§ **TASK DESCRIPTION**: Beginning at the top of the data below, write out every line exactly until you reach the line with "[Follow Us on Social Media twitter]", and include that line.

Extracted records:
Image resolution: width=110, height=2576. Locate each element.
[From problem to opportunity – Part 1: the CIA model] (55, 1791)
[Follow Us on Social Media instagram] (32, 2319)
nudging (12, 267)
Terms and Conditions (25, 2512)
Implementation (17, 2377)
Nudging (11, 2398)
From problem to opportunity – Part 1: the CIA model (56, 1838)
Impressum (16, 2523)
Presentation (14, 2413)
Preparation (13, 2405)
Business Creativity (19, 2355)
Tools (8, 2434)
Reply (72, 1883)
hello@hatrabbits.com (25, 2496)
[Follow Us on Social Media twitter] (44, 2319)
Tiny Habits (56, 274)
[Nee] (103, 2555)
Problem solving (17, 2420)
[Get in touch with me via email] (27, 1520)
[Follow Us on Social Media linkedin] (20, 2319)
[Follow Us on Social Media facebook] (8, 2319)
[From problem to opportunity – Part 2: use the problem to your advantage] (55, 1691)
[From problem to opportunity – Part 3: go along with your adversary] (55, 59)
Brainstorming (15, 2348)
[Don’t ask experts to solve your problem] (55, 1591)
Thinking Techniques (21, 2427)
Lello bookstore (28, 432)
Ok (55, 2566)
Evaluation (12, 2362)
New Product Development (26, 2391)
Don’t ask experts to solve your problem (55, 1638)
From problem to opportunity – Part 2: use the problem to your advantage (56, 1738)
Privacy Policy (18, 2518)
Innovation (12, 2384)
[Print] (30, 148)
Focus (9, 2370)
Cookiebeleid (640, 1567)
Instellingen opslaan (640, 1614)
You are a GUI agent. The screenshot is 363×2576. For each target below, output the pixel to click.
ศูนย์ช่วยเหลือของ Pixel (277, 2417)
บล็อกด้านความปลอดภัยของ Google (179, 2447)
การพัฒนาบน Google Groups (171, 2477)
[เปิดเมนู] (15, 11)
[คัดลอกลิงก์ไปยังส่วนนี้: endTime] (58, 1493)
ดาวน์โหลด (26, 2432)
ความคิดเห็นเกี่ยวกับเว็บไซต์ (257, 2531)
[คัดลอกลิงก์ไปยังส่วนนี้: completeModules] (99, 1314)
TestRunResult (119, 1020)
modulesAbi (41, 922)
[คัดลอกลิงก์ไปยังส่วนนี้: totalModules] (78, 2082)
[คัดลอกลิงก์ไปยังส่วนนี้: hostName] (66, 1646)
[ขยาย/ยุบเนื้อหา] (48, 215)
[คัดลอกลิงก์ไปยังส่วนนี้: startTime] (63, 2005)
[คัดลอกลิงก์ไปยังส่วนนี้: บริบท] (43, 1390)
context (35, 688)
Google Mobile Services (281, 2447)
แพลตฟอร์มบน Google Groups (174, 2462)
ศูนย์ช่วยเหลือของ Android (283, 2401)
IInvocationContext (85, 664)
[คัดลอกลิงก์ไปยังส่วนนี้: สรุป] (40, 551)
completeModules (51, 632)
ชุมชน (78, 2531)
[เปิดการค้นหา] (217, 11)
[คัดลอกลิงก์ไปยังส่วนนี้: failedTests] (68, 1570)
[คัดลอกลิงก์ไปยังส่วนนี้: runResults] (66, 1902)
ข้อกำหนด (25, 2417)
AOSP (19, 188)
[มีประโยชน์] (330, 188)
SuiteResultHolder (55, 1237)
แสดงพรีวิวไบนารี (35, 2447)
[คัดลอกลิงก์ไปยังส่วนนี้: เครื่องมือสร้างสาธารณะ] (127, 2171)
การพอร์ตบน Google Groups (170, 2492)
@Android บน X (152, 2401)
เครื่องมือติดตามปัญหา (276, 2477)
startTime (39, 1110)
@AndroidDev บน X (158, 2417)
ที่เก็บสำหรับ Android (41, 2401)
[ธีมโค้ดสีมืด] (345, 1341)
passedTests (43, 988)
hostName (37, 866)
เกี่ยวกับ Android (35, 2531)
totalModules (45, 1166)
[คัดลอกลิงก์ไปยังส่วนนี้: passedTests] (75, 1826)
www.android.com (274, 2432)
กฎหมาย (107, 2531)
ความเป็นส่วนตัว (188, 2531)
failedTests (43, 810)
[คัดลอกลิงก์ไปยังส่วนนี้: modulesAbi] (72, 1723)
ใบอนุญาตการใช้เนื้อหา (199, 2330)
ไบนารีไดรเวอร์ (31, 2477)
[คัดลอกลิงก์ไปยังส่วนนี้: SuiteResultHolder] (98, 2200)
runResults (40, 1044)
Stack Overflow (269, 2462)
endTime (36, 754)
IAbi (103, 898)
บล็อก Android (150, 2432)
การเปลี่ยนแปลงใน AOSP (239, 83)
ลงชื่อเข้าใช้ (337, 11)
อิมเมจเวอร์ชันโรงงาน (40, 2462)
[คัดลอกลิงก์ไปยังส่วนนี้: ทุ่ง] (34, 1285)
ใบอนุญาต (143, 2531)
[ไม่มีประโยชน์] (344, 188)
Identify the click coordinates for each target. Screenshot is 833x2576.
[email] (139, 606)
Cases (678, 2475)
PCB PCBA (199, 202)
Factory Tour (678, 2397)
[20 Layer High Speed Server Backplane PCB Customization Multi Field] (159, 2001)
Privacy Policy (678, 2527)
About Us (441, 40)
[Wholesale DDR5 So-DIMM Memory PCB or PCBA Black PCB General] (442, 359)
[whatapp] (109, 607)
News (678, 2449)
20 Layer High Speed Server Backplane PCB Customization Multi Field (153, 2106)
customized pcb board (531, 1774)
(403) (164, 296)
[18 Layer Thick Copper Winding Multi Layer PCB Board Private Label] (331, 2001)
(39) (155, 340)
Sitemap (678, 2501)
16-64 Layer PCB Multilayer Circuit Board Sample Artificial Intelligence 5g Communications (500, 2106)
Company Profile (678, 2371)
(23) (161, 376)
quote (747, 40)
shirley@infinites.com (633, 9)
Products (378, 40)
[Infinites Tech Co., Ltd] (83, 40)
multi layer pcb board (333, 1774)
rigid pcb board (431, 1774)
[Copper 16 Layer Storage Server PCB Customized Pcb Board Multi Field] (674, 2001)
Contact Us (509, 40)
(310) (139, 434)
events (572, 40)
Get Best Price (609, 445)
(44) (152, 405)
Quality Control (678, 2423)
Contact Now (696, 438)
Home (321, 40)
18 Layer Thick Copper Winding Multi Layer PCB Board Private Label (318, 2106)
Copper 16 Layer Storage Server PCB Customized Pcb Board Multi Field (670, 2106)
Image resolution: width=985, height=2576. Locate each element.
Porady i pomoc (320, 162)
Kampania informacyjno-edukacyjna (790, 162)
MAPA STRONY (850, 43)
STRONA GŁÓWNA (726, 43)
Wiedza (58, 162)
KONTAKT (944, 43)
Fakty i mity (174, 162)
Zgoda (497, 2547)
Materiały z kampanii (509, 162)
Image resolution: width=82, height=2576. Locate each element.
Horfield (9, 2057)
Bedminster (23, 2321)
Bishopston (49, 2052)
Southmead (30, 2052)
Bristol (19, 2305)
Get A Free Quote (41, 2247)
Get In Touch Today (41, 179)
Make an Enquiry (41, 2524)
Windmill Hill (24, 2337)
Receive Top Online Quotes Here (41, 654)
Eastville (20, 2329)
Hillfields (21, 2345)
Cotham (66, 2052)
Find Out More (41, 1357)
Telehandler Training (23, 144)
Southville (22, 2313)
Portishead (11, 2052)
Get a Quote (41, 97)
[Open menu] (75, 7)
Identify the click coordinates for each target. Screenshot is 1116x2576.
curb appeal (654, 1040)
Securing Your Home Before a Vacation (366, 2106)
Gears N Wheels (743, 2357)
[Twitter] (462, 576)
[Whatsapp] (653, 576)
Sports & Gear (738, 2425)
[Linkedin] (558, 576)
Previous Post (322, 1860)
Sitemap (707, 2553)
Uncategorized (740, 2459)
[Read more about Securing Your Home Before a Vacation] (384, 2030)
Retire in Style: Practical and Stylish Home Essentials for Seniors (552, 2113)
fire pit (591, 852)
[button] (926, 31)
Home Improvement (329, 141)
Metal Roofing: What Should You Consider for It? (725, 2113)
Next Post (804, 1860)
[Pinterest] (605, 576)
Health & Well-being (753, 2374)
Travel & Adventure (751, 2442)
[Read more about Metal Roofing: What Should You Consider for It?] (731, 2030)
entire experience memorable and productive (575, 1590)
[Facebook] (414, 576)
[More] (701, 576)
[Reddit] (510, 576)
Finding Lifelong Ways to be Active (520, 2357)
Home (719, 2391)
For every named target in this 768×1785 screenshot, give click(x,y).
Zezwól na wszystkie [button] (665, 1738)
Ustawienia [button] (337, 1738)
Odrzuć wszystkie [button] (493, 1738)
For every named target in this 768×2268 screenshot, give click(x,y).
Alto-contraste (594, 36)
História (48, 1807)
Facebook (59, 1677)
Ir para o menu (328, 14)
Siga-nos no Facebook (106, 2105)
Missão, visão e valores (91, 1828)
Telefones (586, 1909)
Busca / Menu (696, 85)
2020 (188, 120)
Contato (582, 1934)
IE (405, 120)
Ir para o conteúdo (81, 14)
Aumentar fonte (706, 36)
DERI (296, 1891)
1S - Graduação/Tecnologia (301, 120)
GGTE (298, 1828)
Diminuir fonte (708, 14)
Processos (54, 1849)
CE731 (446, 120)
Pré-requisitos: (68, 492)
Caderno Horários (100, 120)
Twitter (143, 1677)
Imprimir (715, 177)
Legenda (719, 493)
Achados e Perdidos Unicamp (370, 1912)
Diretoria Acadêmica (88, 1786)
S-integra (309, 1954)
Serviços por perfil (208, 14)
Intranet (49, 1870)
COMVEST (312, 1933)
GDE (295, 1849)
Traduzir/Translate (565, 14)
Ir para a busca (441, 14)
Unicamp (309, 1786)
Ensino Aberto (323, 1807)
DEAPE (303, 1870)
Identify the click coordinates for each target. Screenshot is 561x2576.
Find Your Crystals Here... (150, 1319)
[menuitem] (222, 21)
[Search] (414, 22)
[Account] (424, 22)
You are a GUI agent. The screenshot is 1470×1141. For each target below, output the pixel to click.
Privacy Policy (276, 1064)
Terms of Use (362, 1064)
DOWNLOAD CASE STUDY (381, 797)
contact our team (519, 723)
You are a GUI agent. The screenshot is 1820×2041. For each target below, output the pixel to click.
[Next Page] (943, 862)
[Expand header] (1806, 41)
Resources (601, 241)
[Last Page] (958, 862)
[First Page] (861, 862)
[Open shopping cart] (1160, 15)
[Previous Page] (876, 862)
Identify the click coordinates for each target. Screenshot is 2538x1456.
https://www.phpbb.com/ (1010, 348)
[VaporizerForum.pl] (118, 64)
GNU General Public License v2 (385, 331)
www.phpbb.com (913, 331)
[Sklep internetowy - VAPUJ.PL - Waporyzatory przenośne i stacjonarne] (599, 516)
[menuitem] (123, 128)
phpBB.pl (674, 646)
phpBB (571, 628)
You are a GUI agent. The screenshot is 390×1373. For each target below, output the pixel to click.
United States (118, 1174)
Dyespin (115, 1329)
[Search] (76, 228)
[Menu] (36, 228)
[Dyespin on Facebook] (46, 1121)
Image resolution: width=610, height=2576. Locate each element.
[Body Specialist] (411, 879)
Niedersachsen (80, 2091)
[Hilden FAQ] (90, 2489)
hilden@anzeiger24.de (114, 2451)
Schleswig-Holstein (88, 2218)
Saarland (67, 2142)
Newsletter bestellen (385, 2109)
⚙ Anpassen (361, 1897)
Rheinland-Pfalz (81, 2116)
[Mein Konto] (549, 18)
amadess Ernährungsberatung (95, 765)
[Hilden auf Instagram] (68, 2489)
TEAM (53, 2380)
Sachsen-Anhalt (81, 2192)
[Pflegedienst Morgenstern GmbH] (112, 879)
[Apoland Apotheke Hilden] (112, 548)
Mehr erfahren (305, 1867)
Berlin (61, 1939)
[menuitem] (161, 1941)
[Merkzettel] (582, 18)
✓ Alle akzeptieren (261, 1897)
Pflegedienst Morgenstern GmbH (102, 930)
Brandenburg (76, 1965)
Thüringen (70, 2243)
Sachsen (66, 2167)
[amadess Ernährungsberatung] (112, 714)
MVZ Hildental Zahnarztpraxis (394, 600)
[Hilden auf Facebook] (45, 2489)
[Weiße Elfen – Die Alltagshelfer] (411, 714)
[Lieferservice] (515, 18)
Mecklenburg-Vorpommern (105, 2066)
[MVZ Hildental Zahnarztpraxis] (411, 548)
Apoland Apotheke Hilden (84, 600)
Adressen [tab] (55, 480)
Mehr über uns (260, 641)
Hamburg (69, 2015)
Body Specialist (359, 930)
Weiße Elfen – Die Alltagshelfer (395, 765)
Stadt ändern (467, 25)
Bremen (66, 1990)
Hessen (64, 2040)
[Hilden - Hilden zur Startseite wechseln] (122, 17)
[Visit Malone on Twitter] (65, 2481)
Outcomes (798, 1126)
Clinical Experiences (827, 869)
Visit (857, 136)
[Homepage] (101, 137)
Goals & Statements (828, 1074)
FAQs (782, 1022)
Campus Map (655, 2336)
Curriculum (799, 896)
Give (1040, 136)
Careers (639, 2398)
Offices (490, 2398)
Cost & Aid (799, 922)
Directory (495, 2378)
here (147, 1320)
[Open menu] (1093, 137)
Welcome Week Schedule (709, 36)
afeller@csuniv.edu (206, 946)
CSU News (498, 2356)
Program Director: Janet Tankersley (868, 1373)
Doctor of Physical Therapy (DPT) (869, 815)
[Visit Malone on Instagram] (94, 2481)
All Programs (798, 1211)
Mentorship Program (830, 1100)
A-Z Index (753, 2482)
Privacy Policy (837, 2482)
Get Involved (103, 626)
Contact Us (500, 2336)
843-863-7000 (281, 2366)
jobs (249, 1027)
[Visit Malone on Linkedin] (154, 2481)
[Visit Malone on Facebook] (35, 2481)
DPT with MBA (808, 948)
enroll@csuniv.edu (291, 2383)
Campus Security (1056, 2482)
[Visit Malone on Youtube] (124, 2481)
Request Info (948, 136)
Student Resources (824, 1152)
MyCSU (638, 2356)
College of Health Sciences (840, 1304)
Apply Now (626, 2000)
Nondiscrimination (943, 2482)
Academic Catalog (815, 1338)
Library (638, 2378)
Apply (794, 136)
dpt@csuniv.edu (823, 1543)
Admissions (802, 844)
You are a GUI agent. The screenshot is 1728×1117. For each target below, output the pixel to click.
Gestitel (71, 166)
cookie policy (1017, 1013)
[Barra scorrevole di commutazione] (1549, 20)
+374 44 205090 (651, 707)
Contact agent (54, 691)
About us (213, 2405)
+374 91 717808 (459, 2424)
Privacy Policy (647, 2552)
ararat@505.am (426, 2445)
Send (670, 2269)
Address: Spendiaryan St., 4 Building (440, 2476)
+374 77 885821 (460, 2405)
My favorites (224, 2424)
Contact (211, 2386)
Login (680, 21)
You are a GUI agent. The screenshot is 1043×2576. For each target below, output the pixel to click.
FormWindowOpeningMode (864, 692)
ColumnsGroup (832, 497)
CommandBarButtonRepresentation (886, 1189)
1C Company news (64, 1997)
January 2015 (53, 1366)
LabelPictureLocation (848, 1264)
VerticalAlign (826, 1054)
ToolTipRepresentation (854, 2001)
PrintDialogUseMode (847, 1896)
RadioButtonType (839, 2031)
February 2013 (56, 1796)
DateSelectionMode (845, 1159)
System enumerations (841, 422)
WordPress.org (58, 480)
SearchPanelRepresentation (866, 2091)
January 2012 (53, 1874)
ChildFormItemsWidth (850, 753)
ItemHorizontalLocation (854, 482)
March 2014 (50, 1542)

§ **WRITTEN SOLUTION**:
Image resolution: width=110, height=2576. Locate each element.
[From problem to opportunity – Part 1: the CIA model] (55, 1791)
[Follow Us on Social Media instagram] (32, 2319)
nudging (12, 267)
Terms and Conditions (25, 2512)
Implementation (17, 2377)
Nudging (11, 2398)
From problem to opportunity – Part 1: the CIA model (56, 1838)
Impressum (16, 2523)
Presentation (14, 2413)
Preparation (13, 2405)
Business Creativity (19, 2355)
Tools (8, 2434)
Reply (72, 1883)
hello@hatrabbits.com (25, 2496)
[Follow Us on Social Media twitter] (44, 2319)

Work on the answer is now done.